When dealing with advanced layout features, it makes sense to place all of your CSS inside of a feature query, including media queries for the advanced layout. However, Chrome (currently) drops the ball on that last bit. The Chrome bug has since been fixed, so it should hopefully work better in coming versions.

Grid Layout will soon be available in browsers. With it comes a classic conundrum – when can we use it?

As Grid very much defines what is possible in terms of CSS layout, it's likely that adoption will initially be a little slow, at least for existing sites. For newly created web properties, I'd advocate an ”aggresive enhancement” approach as soon as support is reasonably wide. What I mean by that is make your layout as simple as possible for simpler browsers (a single column, maybe some small flexbox, inline-block or float enhancements here and there), but bring out the Big Grid Guns when supported.

Using this strategy, you'd probably want to make sure that the code for the Grid-based layout is properly isolated. Something like this would be a good starting point:

@supports (display: grid) {
  /* KABOOM! */
}

Given this approach, you probably want your @media rules for the fancy responsive goodness inside the @supports rule. And this is all fine, according to the spec.

However, at the time of writing, Chrome does not respond dynamically to @media rules inside @supports rules – it reacts at page load, but not on window resize. Other browsers I’ve tested (Firefox, Safari) handle this just fine. Not a show stopper, but it got me scratching my head for a while. I’ve filed a bug and this has since been fixed – should be out in a version or two (52+?).

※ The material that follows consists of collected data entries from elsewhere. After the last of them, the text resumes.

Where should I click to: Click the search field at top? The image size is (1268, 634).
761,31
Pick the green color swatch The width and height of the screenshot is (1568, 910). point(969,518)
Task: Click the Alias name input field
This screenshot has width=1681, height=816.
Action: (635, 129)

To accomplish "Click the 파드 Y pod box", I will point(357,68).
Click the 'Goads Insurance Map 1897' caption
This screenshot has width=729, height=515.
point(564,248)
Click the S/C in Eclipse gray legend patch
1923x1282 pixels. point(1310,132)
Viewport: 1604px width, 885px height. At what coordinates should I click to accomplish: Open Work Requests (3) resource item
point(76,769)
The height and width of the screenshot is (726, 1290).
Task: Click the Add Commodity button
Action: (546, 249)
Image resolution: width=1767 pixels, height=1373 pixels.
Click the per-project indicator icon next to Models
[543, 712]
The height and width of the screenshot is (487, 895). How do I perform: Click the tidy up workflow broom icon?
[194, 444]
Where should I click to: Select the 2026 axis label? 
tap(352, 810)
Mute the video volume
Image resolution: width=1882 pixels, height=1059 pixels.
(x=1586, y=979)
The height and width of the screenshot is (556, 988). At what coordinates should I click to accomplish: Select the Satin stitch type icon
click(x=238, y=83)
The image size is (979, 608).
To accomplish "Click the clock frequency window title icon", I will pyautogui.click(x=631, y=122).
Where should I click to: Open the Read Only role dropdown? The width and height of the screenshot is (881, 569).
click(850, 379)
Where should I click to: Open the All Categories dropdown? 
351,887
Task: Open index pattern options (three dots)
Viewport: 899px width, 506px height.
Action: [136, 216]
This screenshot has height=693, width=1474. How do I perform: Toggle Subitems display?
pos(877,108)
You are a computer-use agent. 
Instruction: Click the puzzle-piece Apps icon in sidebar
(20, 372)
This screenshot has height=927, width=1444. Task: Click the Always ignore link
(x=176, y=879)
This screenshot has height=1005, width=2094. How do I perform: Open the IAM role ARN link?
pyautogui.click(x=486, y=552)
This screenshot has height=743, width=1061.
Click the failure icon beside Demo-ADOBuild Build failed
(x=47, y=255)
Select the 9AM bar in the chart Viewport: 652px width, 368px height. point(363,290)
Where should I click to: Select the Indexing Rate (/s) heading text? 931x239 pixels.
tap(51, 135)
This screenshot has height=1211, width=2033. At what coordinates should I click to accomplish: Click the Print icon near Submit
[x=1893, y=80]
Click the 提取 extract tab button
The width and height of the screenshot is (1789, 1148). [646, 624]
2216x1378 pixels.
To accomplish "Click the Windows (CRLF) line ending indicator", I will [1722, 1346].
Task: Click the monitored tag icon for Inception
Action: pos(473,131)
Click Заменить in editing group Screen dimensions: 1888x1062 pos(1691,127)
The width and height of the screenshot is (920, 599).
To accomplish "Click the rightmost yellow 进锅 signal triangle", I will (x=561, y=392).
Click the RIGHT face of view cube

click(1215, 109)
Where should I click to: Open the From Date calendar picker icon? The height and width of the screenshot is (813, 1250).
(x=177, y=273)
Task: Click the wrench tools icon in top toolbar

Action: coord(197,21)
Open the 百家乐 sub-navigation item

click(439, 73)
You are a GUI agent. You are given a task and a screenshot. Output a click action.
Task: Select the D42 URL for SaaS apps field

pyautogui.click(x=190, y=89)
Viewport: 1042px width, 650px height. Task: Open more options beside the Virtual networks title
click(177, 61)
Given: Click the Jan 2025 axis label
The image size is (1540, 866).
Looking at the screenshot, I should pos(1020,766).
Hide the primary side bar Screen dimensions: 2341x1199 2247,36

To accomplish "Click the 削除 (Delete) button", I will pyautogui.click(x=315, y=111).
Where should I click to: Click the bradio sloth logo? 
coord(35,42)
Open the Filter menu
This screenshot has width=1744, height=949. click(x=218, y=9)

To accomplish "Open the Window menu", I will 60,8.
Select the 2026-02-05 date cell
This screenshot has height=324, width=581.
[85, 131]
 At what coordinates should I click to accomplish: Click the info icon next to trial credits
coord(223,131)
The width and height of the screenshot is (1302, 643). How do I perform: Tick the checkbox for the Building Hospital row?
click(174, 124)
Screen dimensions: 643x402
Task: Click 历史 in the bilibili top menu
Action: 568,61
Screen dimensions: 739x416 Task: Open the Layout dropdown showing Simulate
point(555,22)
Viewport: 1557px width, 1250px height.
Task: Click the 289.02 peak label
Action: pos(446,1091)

In conclusion, this will currently not be triggered correctly on window resize in Chrome:

@supports (display: grid) {
  @media (min-width: 65em) {
     /* ...sad trombone */
  }
}

...but this will:

@media (min-width: 65em) {
  @supports (display: grid) {
     /* ...mildly amused trombone */
  }
}

(If you're wondering about the title, it is a reference to the precursor to the World Wide Web, which Sir Tim called ENQUIRE, after a book called Enquire Within Upon Everything.)